Quello che, nelle intenzioni di tutti, doveva essere un conflitto di stampo ottocentesco e, quindi, di breve durata, si tramutò, viceversa, da semplice questione austro-serba, in una tragedia sempre più ampia, fino ad assumere, per il numero di paesi coinvolti, una dimensione, prima europea e poi mondiale: dopo gli avvenimenti di Sarajevo, infatti, nel giro di poche settimane, l’Europa intera dimenticò i fasti della "belle èpoque" e si trovò coinvolta in prima linea, con l’unica eccezione del nostro paese.

Allo scoppio delle ostilità, nel giugno del 1914, il regno d’Italia, legato ad Austria e Germania da un trattato difensivo, dichiarò la propria neutralità, in quanto era stato proprio l’impero di Francesco Giuseppe a scatenare la guerra, senza, peraltro, nemmeno consultare la giovane monarchia di Vittorio Emanuele III.

La scelta operata consentiva di prendere tempo per decidere il da farsi e, nel contempo, permetteva di sganciarsi dal rapporto instaurato, negli anni precedenti, con una nazione che rimaneva, pur sempre il nemico storico e, come tale, invisa alla popolazione.

Per tutto il periodo che ne seguì il paese fu travolto dal contrasto che nacque, sempre più ampio ed incontenibile, tra interventisti e neutralisti; la lotta fu aspra: a favore della neutralità si schierò la stragrande maggioranza del parlamento, tra cui i giolittiani, i cattolici e i socialisti, convinti che fosse più conveniente ottenere dall’Austria, concessioni territoriali, in cambio della non belligeranza; favorevoli all’intervento furono, invece, gli irredentisti e personalità come D’annunzio e l’allora direttore dell’"Avanti" Benito Mussolini, tutti convinti che fosse giunto il momento di completare l’annessione delle terre "irredente"ancora sotto dominazione austriaca.
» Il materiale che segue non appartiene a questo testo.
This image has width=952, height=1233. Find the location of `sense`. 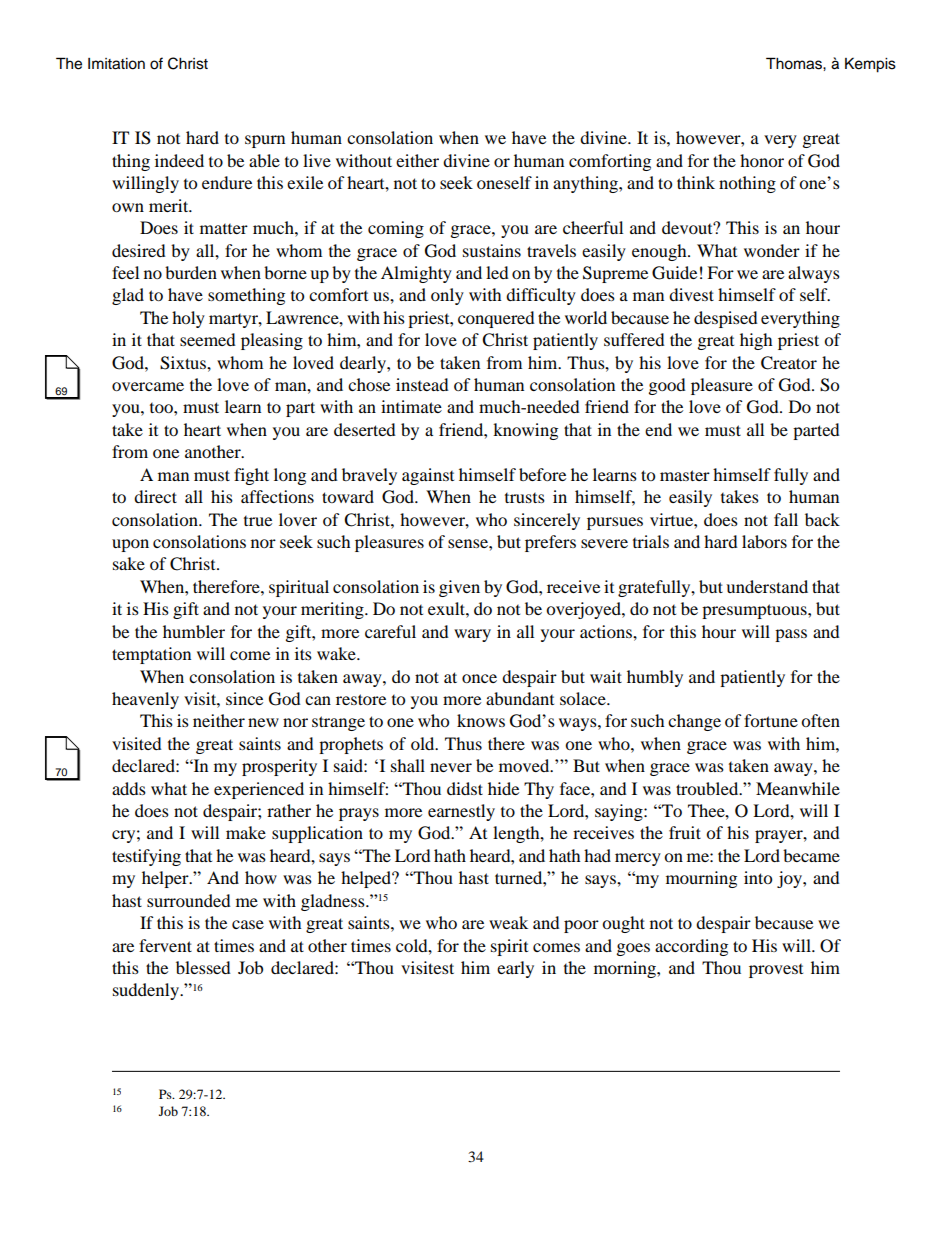

sense is located at coordinates (469, 543).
Particolare attenzione merita, in questo contesto, la figura del futuro duce: iscritto al partito socialista, direttore dell’"Avanti", passò dal sostegno alla causa neutralista, al più acceso interventismo, che gli provocò, nel novembre 1914, l’espulsione da un partito che più di ogni altro si stava battendo per impedire l’ingresso in guerra dell’Italia.

Dopo l’allontanamento subito, Mussolini si attestò su posizioni di stampo nazionalista, confermando tutto il suo appoggio per la politica di intervento, sostenuta, con veemenza, dalle pagine del Popolo d’Italia, il giornale da lui fondato a Milano, il 15 novembre 1914.
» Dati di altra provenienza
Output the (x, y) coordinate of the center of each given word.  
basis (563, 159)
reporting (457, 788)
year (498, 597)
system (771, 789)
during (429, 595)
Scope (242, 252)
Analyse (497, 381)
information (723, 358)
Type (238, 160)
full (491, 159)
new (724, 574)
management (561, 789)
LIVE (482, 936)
Fu l’episodio chiave nella vita di un uomo che avrebbe sconvolto i destini di un paese, destinato, nel giro di pochi anni, a cadere preda di una terrificante e spietata dittatura, che trasse le sue fondamenta proprio dagli eventi legati al conflitto tra interventisti e neutralisti e proprio dalla conversione politica che ne seguì, in capo alla futura guida del movimento fascista.
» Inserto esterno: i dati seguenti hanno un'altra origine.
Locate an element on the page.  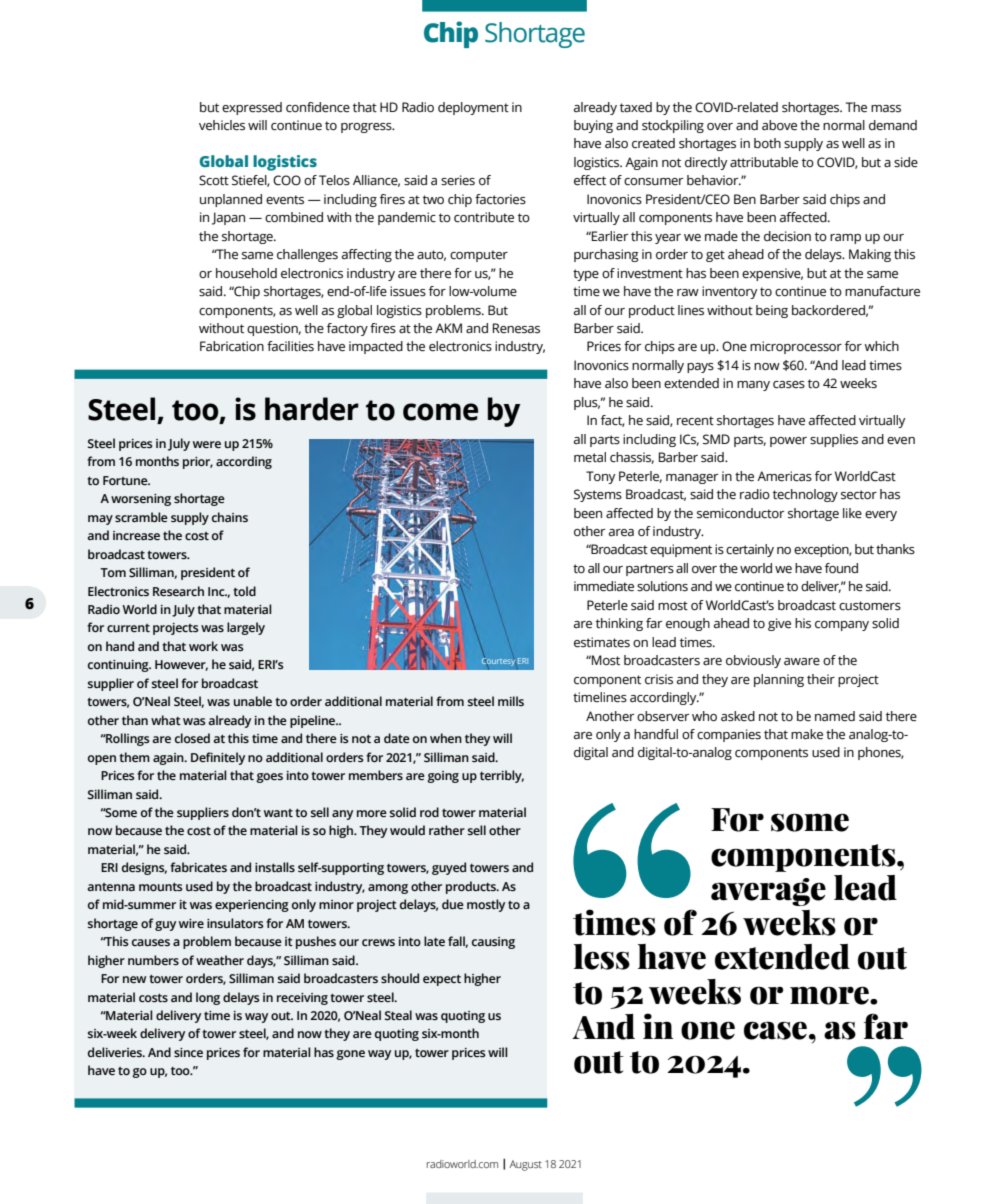
average is located at coordinates (768, 892).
Anche grazie alla trascinante arte oratoria di D’Annunzio, che infiammò le folle con discorsi esaltanti la lotta per Trento e Trieste, la stampa italiana sposò decisamente la causa interventista, che ottenne consensi sempre più ampi, fino ad arrivare a conquistare i favori del re e del governo presieduto da Salandra; muovendosi sul filo della diplomazia, dopo aver cercato, invano, nonostante le pressioni tedesche, di ottenere, da Vienna, in via pacifica, le terre irredente (il ministro degli esteri asburgico Burian dichiarò testualmente: "Se qualcuno mi punta una pistola scarica, non gli do il mio portafoglio, ma prenderò una decisione quando la pistola sarà carica"), rappresentanti del governo firmarono, il 26 aprile 1915, a Londra, un patto d’alleanza con le forze dell’Intesa, con il quale l’Italia si impegnava ad entrare in guerra, in cambio del riconoscimento dei diritti su Trentino, Alto Adige, Trieste, Istria e Dalmazia.

La vittoria del conflitto avrebbe, dunque, permesso di coronare i sogni irredentisti di unità nazionale, di chiudere, una volta per tutte, la disputa con l’impero austro-ungarico, di ottenere il controllo sull’ Adriatico e l’espansione verso i Balcani.

I progetti del governo Salandra erano condivisi anche da Vittorio Emanuele III, che, dopo una iniziale prudenza, avallò la decisione di intervenire in quella che appariva, anche ai suoi occhi, come una sorta di IV guerra d’Indipendenza.

Si trattava, ora di trovare il modo di scavalcare un parlamento ancora schierato su posizioni neutraliste e il cui rifiuto di ratificare il patto di Londra, indusse il Salandra alle dimissioni.